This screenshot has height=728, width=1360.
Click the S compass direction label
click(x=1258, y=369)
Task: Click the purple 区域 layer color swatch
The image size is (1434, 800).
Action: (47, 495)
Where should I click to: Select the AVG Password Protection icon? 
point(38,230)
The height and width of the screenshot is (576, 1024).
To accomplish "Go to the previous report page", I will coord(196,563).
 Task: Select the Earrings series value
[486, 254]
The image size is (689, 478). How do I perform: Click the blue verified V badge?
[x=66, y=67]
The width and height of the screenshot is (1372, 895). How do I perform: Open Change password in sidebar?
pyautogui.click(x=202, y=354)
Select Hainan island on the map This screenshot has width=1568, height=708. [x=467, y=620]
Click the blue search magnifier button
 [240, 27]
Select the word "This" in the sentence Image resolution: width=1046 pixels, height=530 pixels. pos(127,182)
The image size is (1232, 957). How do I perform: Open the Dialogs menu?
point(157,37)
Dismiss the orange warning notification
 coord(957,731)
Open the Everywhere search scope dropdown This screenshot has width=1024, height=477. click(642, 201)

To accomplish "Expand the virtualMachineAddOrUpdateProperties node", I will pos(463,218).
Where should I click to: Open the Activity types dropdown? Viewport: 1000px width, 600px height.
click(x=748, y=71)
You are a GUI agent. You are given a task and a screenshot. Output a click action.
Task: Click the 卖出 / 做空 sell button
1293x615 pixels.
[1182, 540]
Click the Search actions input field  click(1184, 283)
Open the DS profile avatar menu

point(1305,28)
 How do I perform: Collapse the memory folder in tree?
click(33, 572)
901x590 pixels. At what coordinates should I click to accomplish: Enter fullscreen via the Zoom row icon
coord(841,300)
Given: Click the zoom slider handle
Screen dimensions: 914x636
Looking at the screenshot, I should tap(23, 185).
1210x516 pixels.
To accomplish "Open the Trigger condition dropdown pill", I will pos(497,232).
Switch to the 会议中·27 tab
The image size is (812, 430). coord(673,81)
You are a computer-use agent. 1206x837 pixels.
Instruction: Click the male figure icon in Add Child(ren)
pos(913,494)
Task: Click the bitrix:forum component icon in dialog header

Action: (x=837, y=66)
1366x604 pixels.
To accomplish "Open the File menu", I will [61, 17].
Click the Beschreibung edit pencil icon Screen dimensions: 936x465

# Work to be completed:
Report the number of lines above that contain the word "agent", and only that number.

# Solved problem:
2